Theft Loss Deduction -Should you claim it ?

Theft Loss Deduction -Should you claim it ?

Theft Loss Deduction – Understanding what you can and can not deduct

The very thought of paying Uncle Sam becomes cumbersome. But again thinking of the benefits that you receive from tax deduction gives you relief. Out of the many areas where tax deduction can help, loss of uninsured properties due to theft is a significant one. In case you are a theft victim, there is no need to worry a lot. In order to know more about tax deduction pertaining to losses on account of theft, the following information will surely help.

As a taxpayer, you are provided deduction by the IRS in case you have suffered sudden loss of substantial properties without any negligence from your end. But you need to ensure that you meet all the requirements in order to avoid reporting any wrong deductions on tax returns.

As per the Federal Law, theft refers to confiscation of property by any individual with the intention of depriving another individual of that property. This act is undoubtedly illegal and is certainly punishable. Some of the known instances of theft are blackmailing, burglary, kidnapping for ransom, larceny, extortion and robbery. However, if you lose money and property i.e. if you have misplaced those, then that does not fall under the category of theft. But if you get threatened by a person with physical coercion when you are attempting to get back your wallet, this kind of loss gets elevated to category of theft and becomes deductible.

You need to produce the proof that you have lost your property on account of theft and the monetary amount of deduction should also be substantiated. In order to do this, as per the IRS, you need to show the precise time of loss and also provide ample proof that you own the pilfered properties. In case you fail to provide minute details of the event and your property, IRS would consider certain other types of proof that support the deduction.

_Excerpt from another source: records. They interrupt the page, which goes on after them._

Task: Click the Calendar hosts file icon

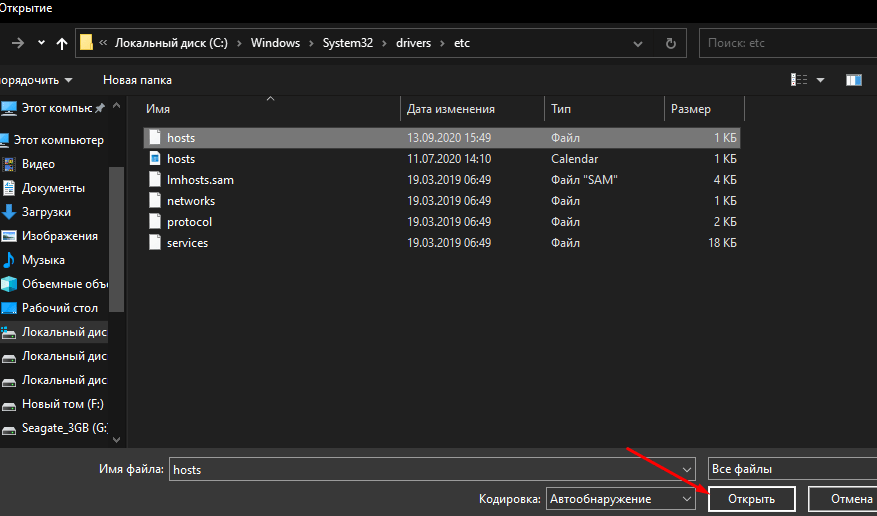Action: (x=154, y=159)
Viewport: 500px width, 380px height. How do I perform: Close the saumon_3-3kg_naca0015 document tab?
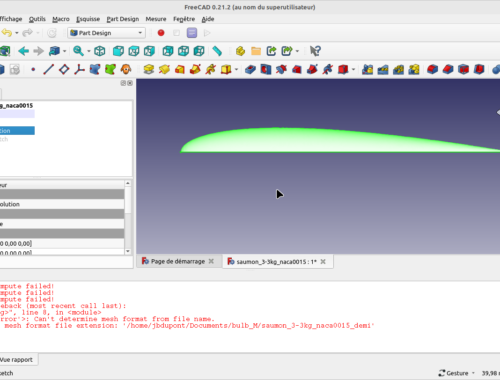[x=323, y=262]
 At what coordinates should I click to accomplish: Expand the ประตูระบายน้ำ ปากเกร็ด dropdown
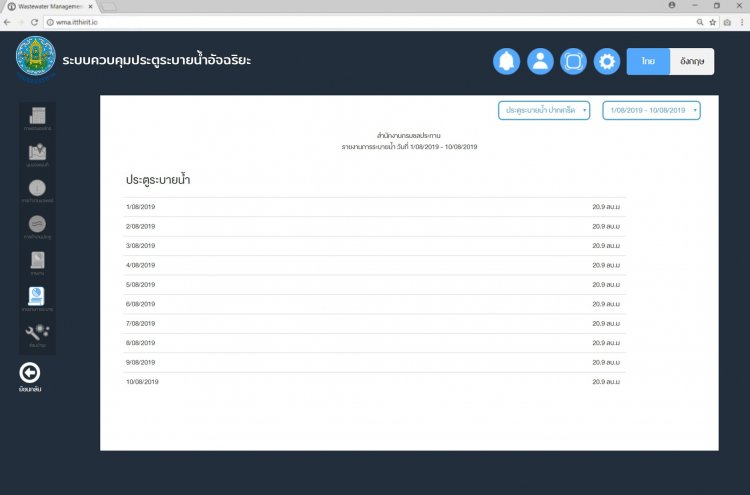coord(544,110)
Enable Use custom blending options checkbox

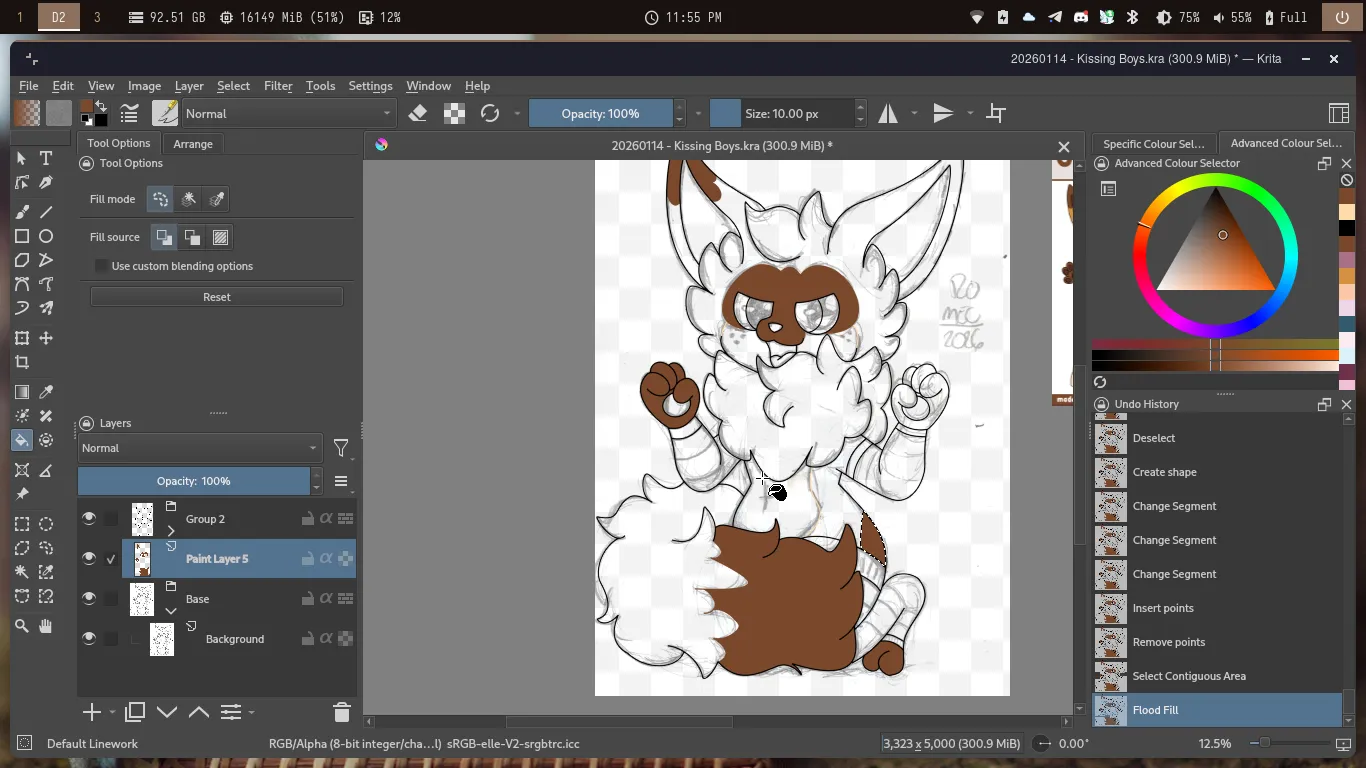[102, 266]
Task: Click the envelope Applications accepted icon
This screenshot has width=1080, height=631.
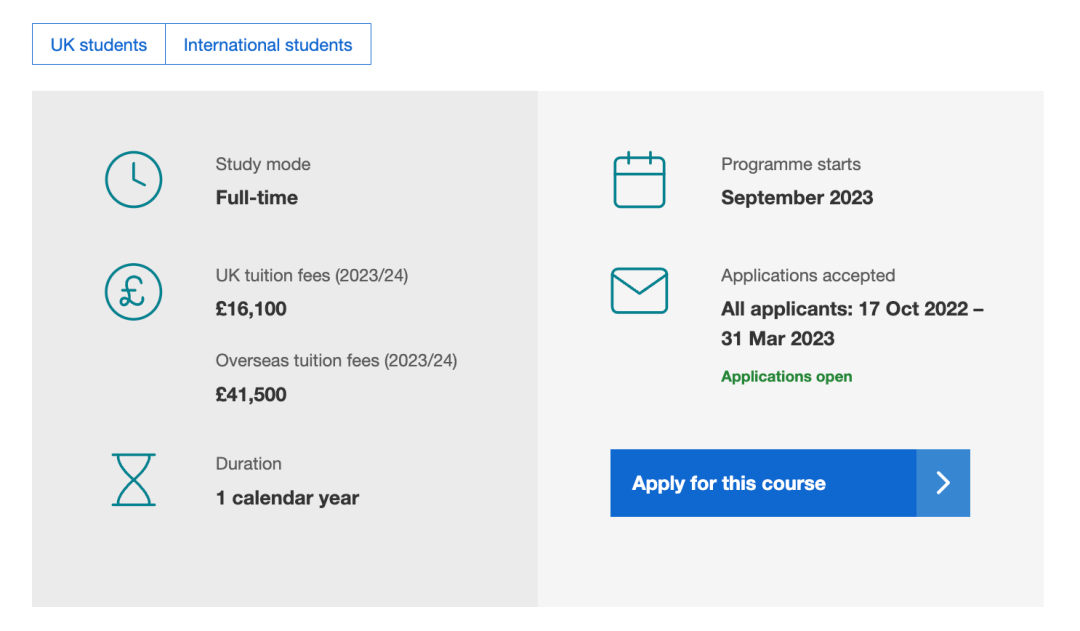Action: tap(639, 291)
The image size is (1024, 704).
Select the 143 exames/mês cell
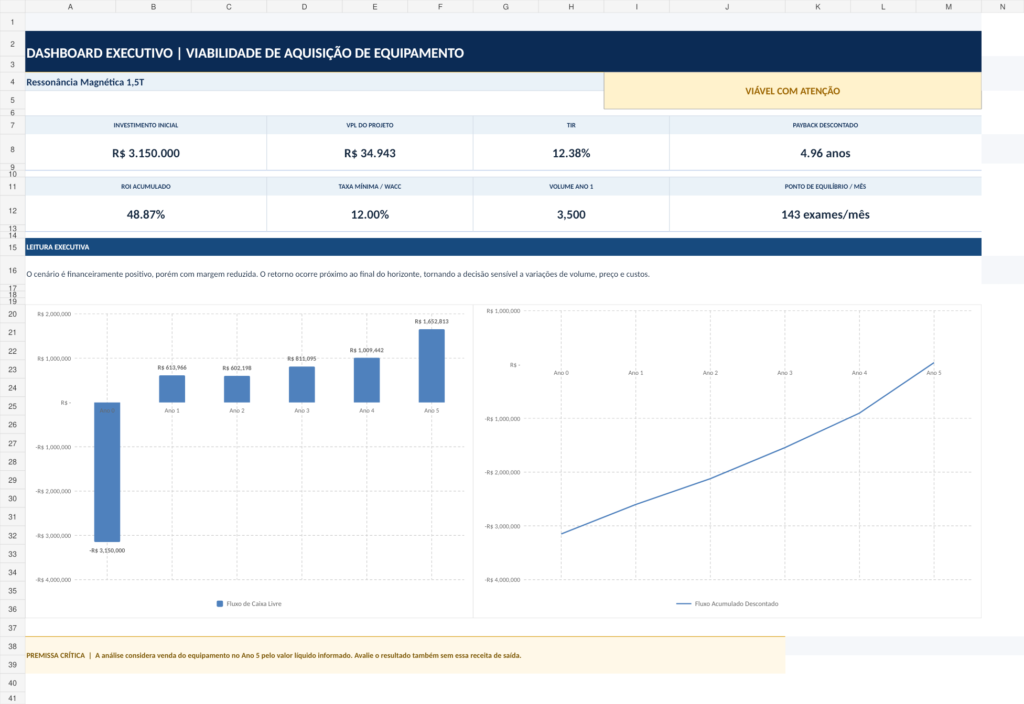click(825, 214)
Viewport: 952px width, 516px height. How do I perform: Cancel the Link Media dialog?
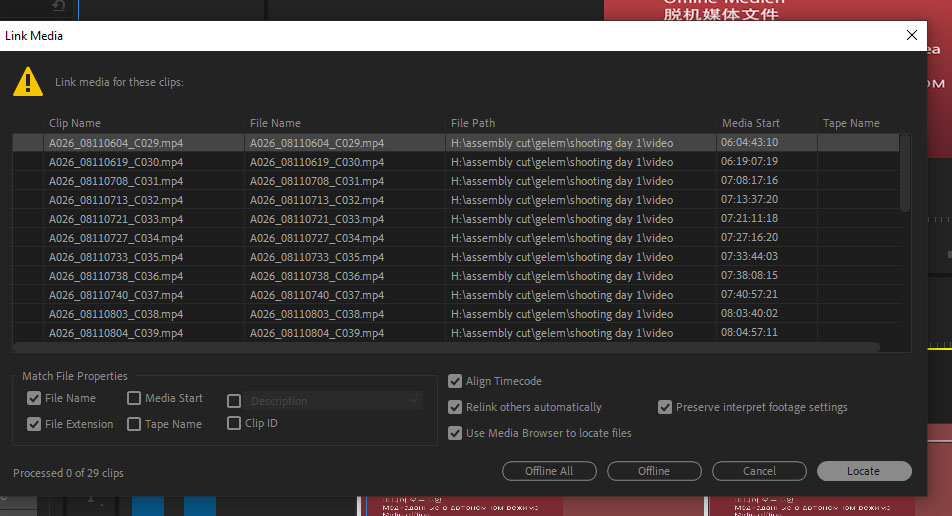759,471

The deductible loss for the money that has got stolen is equal to the sum of money you are unable to recover. In case of property thefts, the basis has to be determined by you. The IRS says that it requires you as a taxpayer to not receive any reimbursement from any insurance company if you are taking the deduction. Insured properties that get stoned are not eligible for tax deduction.

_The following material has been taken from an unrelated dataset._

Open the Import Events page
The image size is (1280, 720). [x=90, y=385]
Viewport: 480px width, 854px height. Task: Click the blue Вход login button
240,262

Tax deduction can help in losses due to theft if you follow the steps mentioned below in reporting the loss on tax return.

  • You need to download a copy of IRS form 4686.
  • You are required to complete the first item in Section A of the form and then list every piece of property that has got stolen. The detailed description of every property should be provided by you along with the location from where it had got stolen and also the date of originally acquiring the property.
  • Next, you need to move on to the item 2 of the form. This means that now you have to list the price that had to pay for every item that has not got stolen. Every detail should be provided and should be original.
  • The item 3 talks about the reimbursements. The list of reimbursement covers insurance payment that you have received for your property that got stolen.
  • Next you need to check if the totals listed under Item 2 and item 3 vary. If you find that the totals pertaining to item 3 are more than those under item 2, then you are required to list the increase under item 4.
  • In item 5 you need to list the probable market value of the items before the theft took place. Then after you come to item 6, you need to inform about the properties that are of no value to you. Against those stolen properties, you have to list $0 meaning that those are of no value to you.
  • In the line 7 you need to re-enter the figures from line 5. Again in line 8, you need to re-enter figures either from line 7 or line 2, depending on whichever figure is lower. Then you need to deduct or subtract item 3 from item 8. The result that arrives has to be entered on line 9.
  • Next, complete line 10 by adding the total of all the items on line 9. Line 11 is meant for entering the lower line of number 10 or $500. In line 12, you need to subtract line 11 from line 10 following which you need to enter the result.
  • Line 13 is complete when you enter the total of line 12s from all the form 4684 in total that you are filing. You need to enter the sum of line 4s from all the form 4684 in total in line 14 that you are filing with your taxes.
  • You should determine if the amount that you have entered in line 14 is greater than line 13. If it is, then you will get a capital gain from your losses due to theft and again the difference has to get added in line 15 and on Schedule D of your tax return. In case you enter a capital gain, you need not complete the test of the form.
  • Line 14 has to get deducted from line 13 and the result needs to be entered in line 16. You need to list in line 17 entering $0 in case the theft loss is not disastrous. Similarly you need to enter $0 on line 18 as well. The figure from line number 16 has to be entered in line 19.
  • Then you need to calculate 10% of your gross earnings from Form 1040 and also line 38 and then enter that figure in line number 20. The figure that you would get by subtracting line 20 from line 19 has to be entered in line 21.
  • After adding the lines 18 and 21 the result that comes has to be entered in line 22. All these would reveal you capital loss in total from the theft for income tax reasons. This result should be entered on Schedule a, line 20.